* WHAT YOU NEED TO DO
Set down the stretch of the passage on men and reading that begins at the words "I’ll grant Weaver" and stops after "the women. Again.".

Take Jason Pinter, for example, writing at the Huffington Post. A thriller writer who used to work in publishing, he argues that men actually do read. The notion they don’t is a self-fulfilling prophecy: “[P]ublishers rarely publish for men and don’t market towards men,” he writes.

“Nobody can deny the fact that most editorial meetings tend to be dominated by women,” Pinder writes. “Saying the ratio is 75/25 is not overstating things. So needless to say when a male editor pitches a book aimed at men, there are perilously few men to read it and give their opinions.”

Will Weaver, who writes young adult books, goes further, blaming not only publishing but our entire culture. Also at the Huffington Post, his indictment is much the same as Pinder’s, though. He describes going to Manhattan bookstore, where the Teen Section, all flowery and fem, contained 275 books for girls and a handful of fantasy titles for boys.

“The bias against boy books in publishing has gotten so bad nowadays that my editor now reads manuscripts, he confessed, with an eye toward ‘re-gendering,’” Weaver writes. “That is, ‘I sort of like this novel but what if the main character were a girl instead of a boy?’”

I’ll grant Weaver has a point about the need for more effort to attract boys to reading, and I’ll give Pinder props for writing respectfully of women in publishing. His critique is institutional.

Still, these writers (and others before them, like Stephen King or Chris Goldberg), however sensitive and reasonable they may be, come down ultimately to this: Publishing has been feminized, nothing is marketed to men. In other words, it’s no our fault if we don’t read. It’s the women. Again.

As a man who has read all his life, I find this faintly patronizing and more than a little insulting. I have to be marketed to before I can turn off the TV or the video game and read a book? Geez, Mom, is my bottle warm yet? I’m hungry.

These arguments ignore that women not only read all the chicklit — female readers dominate the categories I would consider male-centric, like espionage/thriller (69 percent), mystery/detective (86 percent), science fiction (52 percent). That’s according to a 2000 study — the figures may be worse today.

Given the surprising note of whining in these masculine essays, I’ve come to the conclusion that men don’t read because — well, because they aren’t men. They’re spoiled little crybabies,  and adolescents who refuse to grow up.

How, one wonders, does a disinclination to read what women like to read – which is to say books like The Hunger Games, Twilight, 50 Shades of Grey, and the current NYT bestseller, Dear Life, by Alice Munro, which features stories such as this one: “A young woman ventures to a remote area to assume teaching duties in a
TB sanitarium, soon entering into a dismal relationship with the head
doctor” – somehow translate into being a spoiled little crybaby or an adolescent?

* ENTRIES SUPPLIED
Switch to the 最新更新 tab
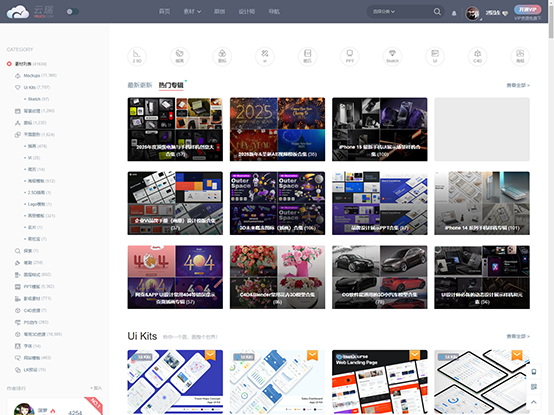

...

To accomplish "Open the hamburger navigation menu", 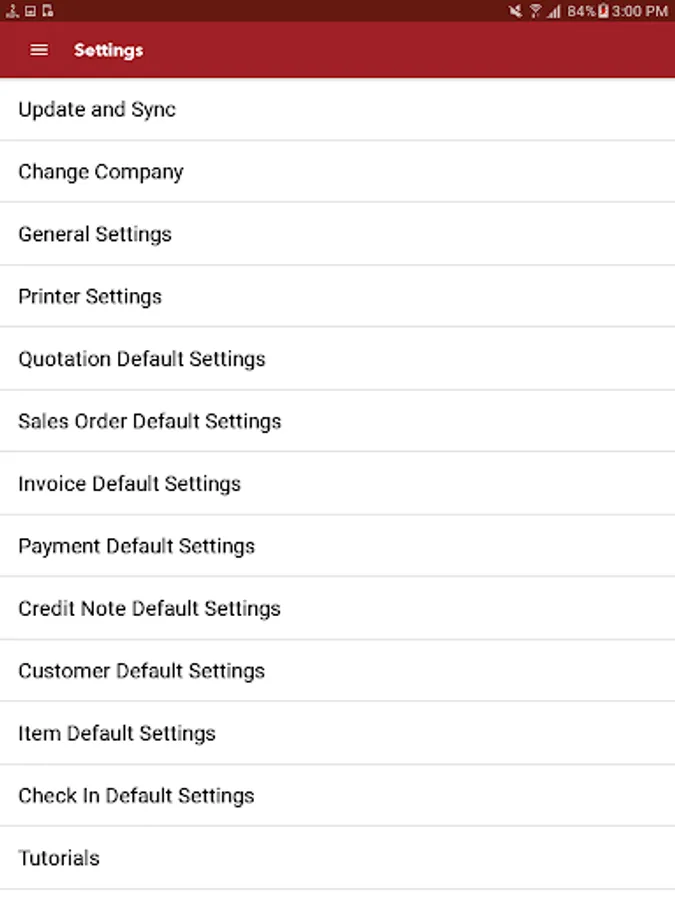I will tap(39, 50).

* SOLUTION
I’ll grant Weaver has a point about the need for more effort to attract boys to reading, and I’ll give Pinder props for writing respectfully of women in publishing. His critique is institutional.

Still, these writers (and others before them, like Stephen King or Chris Goldberg), however sensitive and reasonable they may be, come down ultimately to this: Publishing has been feminized, nothing is marketed to men. In other words, it’s no our fault if we don’t read. It’s the women. Again.